Hong Kong FilMart Working With RightsTrade on Historic Virtual Market

Leading online B2B licensing platform RightsTrade has been selected to provide the technological backbone for the upcoming FilMart in Hong Kong. Turning such a large and busy fair into a virtual market has been a long time coming.

 

The film and TV market, a flagship event for the Hong Kong Trade Development Council, had been expected to operate as a face-to-face event in its usual slot in late March. But the coronavirus outbreak caused the fair organizers to postpone it to the end of August. And, as it became clear that COVID-related travel restrictions were not going away in a hurry, they chose to keep the calendar position, but switch the market over to virtual one, running Aug. 26-29.

 

“We’ve built a dedicated website, a self-contained ecosystem.
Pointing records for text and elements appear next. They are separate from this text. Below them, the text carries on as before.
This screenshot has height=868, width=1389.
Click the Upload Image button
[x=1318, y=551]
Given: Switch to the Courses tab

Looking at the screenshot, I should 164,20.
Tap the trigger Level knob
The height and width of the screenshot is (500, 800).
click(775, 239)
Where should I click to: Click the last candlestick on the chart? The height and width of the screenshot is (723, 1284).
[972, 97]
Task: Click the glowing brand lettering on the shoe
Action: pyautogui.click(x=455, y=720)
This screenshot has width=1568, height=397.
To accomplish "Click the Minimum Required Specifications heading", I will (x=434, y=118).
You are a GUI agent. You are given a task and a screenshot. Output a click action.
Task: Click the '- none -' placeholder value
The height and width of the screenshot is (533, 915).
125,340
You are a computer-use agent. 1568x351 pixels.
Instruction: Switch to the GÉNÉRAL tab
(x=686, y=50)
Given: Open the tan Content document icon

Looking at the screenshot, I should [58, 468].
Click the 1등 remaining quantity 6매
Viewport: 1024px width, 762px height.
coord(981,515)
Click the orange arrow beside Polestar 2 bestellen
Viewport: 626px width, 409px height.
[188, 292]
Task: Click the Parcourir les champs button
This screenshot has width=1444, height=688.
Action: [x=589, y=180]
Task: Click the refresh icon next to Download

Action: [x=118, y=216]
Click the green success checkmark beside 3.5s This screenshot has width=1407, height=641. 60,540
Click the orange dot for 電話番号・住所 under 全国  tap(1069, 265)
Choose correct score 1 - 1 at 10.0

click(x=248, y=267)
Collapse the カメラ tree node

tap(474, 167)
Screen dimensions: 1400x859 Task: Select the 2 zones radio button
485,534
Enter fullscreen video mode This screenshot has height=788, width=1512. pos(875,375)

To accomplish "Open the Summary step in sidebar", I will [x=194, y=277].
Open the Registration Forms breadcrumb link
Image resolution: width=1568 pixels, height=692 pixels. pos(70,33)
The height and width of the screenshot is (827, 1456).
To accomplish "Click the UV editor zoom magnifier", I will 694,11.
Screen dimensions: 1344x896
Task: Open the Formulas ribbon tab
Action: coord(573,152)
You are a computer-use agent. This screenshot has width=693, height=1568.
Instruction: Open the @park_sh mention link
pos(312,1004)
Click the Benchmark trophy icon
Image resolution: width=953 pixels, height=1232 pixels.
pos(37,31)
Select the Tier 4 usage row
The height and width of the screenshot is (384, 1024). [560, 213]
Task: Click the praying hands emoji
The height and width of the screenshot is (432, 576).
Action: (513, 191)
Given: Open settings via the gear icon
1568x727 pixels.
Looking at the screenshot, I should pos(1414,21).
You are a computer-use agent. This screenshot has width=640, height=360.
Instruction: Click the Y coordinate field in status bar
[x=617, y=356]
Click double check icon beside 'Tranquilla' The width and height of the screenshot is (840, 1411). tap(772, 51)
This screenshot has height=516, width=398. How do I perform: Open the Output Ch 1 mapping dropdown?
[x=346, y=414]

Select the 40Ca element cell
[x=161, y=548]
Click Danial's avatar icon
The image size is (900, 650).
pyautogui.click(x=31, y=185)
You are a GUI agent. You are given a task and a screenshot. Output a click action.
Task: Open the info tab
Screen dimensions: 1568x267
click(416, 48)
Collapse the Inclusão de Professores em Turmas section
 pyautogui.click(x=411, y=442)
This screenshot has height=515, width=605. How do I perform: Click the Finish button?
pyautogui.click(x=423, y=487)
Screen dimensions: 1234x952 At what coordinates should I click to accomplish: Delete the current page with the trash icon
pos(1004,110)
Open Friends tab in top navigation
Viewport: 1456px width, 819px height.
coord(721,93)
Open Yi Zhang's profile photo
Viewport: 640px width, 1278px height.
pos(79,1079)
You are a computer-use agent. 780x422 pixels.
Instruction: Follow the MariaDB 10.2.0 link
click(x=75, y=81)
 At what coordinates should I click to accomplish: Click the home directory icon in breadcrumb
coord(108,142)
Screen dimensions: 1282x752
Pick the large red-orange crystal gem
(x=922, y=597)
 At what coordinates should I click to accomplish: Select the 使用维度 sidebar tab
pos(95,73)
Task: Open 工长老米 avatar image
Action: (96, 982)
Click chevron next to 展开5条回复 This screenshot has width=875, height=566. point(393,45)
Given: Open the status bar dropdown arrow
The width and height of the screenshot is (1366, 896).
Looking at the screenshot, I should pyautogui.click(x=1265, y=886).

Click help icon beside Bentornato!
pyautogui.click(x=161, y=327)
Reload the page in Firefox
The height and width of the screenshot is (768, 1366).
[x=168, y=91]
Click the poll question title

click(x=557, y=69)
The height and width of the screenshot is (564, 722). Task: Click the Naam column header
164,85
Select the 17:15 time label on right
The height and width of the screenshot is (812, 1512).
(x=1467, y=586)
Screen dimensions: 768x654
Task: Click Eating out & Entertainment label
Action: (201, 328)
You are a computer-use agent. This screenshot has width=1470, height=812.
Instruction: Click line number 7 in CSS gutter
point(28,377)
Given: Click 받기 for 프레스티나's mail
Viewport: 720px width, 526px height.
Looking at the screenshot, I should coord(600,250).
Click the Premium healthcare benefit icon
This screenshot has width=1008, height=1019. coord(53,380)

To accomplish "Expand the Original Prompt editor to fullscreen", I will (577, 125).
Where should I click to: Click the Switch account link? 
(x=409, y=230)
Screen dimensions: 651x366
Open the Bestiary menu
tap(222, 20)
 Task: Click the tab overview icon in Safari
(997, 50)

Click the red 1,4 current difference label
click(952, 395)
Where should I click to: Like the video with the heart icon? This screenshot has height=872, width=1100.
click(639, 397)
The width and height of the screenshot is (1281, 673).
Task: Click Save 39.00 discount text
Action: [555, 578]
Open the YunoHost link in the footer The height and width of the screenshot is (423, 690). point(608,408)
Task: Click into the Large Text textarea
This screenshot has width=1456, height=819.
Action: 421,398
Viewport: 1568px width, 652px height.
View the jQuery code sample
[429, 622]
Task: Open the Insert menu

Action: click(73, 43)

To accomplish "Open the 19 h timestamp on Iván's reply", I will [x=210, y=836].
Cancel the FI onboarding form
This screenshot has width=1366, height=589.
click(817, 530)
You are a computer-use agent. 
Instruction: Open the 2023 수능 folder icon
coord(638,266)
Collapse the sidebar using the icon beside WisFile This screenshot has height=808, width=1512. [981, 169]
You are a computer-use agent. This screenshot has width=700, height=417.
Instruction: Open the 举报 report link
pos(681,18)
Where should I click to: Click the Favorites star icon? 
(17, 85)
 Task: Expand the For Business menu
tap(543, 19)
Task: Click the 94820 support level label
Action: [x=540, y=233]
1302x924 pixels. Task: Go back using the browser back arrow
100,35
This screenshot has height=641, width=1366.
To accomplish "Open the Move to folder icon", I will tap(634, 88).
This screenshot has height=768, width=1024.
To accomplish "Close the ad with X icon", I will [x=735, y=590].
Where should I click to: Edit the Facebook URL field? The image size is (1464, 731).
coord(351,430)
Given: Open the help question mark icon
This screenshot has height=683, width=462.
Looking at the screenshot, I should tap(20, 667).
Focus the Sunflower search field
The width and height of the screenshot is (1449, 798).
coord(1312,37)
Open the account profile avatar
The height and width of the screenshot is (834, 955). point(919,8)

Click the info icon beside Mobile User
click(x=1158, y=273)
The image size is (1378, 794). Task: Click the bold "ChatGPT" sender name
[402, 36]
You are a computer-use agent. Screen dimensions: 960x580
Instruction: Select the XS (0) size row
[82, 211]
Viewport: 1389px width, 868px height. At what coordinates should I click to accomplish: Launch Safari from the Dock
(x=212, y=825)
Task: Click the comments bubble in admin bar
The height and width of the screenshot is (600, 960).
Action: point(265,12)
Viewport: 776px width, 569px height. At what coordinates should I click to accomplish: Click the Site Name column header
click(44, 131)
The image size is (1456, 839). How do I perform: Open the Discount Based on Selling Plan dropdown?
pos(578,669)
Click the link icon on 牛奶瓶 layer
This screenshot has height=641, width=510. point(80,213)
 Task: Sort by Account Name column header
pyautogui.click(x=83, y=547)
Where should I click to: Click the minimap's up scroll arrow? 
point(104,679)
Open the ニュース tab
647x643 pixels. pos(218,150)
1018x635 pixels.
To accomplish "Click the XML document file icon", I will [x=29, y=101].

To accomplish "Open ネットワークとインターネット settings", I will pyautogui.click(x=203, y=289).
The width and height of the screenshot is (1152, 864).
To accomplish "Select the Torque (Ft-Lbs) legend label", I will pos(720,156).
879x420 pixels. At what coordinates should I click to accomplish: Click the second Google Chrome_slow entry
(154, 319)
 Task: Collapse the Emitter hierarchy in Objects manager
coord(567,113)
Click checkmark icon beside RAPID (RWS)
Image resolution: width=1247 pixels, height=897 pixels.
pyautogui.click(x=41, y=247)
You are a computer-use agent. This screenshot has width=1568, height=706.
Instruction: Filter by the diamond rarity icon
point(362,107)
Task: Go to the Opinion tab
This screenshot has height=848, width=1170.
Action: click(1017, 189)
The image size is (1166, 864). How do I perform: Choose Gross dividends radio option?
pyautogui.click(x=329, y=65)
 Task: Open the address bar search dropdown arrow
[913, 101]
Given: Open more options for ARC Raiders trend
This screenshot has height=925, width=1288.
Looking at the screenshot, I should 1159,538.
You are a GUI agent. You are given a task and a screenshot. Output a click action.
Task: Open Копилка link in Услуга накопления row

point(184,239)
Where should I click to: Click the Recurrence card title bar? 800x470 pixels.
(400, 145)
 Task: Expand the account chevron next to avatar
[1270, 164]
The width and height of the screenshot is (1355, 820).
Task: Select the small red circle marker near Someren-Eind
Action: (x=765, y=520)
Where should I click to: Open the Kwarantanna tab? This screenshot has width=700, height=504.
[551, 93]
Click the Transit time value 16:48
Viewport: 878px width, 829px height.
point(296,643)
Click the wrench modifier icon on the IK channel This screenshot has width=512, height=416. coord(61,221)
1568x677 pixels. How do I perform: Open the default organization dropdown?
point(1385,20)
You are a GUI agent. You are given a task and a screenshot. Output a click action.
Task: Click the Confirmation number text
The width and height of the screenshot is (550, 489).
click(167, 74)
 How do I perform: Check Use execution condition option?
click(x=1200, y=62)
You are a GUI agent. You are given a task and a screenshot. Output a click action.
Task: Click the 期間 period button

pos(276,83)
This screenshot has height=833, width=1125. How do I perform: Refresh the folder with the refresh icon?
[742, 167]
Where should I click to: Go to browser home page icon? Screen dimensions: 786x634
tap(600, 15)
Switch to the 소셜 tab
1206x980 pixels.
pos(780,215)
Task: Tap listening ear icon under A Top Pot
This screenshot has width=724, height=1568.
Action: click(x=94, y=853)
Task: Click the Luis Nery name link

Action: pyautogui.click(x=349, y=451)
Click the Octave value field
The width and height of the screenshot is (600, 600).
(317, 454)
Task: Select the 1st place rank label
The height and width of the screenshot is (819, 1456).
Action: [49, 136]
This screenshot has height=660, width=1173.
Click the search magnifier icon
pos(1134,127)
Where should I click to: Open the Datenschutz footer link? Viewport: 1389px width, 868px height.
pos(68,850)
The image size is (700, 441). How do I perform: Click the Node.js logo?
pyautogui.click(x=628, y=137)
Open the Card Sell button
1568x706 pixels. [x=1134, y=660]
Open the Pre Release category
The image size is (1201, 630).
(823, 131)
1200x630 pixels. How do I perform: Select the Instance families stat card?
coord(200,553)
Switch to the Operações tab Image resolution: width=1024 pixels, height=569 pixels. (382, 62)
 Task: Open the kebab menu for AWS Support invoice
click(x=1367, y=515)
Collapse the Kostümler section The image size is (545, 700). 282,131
Once an executive is registered with FilMart they are offered the choices to attend conferences, screen titles as a group, visit individual companies and schedule particular titles. There is a calendar system, with appointments and messaging. And an integrated video conferencing tool,” Bill Lischak, RightsTrade CEO, told Variety. “All will be available in English, simplified and traditional Chinese.”

 

The European Film Promotion organization said that it expects at least 40 European film sales companies to attend FilMart under its umbrella stand. They include prominent firms such as Denmark’s LevelK, Germany’s The Match Factory, and the U.K.’s WestEnd Films.

 

The tech package also includes negotiation tools, with options covering aspects such as minimum guarantee payments, rights exclusivity, territories and rights categories, enabling buyers and sellers to agree a contract template. While payment processing is not part of the RightsTrade package for FilMart, document signing is included, meaning that an agreed deal can be concluded online, if not paid for.

 

The system’s screenings analytics tool stretches to information on who showed up at a movie, who left early, and how many times an individual watched the content.

 

RightsTrade will also provide key functionality for the Hong Kong Asia Film Financing Forum (HAF), the long-established film project market that is operated by the Hong Kong International Film Festival, and which is nested within the FilMart events. This year HAF runs Aug 26-28.

 

RightsTrade shares roots and history with FilmTrack, a rights management tool originally developed by Stephen and Jason Kassin in the 1990s, and which is now owned by City National Bank.

 

The company launched in 2015 as an online venue for executives in licensing, enabling them to generate incremental sales and increase rights efficiency. It now claims clients including Lionsgate, Spain’s Telefonica-owned pay TV/VOD service Movistar+ and public broadcaster RTVE, Gaumont, and Voltage Pictures, and a roster of over 6,500 titles.

 

Lischak, a film veteran with experience at OddLot Entertainment and First Look Studios/Overseas Filmgroup, and who joined RightsTrade in June this year, says the company is now evolving. “Our new focus is creating tailor-made solutions for virtual markets,” he says. The massive FilMart and NATPE events are the first products of the new direction. And he argues that virtual markets are here to stay.

 

Online film and TV markets were infamously pitched more than two decades ago by a handful of dotcom companies, only to see them meet with considerable resistance from both buyers and sellers, and die when the dotcom bubble burst. At the time, it was too big a leap for the entertainment industry to make, and the technology was not good enough.

 

Since then, technological revolutions including smartphones, apps, and vastly higher connection speeds have changed people’s readiness and adaptability.

 

Pressures from within the entertainment industry also have pushed executives to reconsider online rights management. Emerging streaming platforms needed to quickly build content libraries. And at the same time, content sellers faced mounting financial costs of operating booths and attending multiple markets.

 

The coronavirus outbreak has forced companies to look again at the content business at time when travel and physical meetings are impossible or unwise.

 

And even when it is safe to fly again, the virtual component will always be with us, predicts Lischak. “In the future, how many people will be able to travel to all the markets? The virtual market has something for all those who would have gone, and also for new participants. It could expand the marketplace,” he says.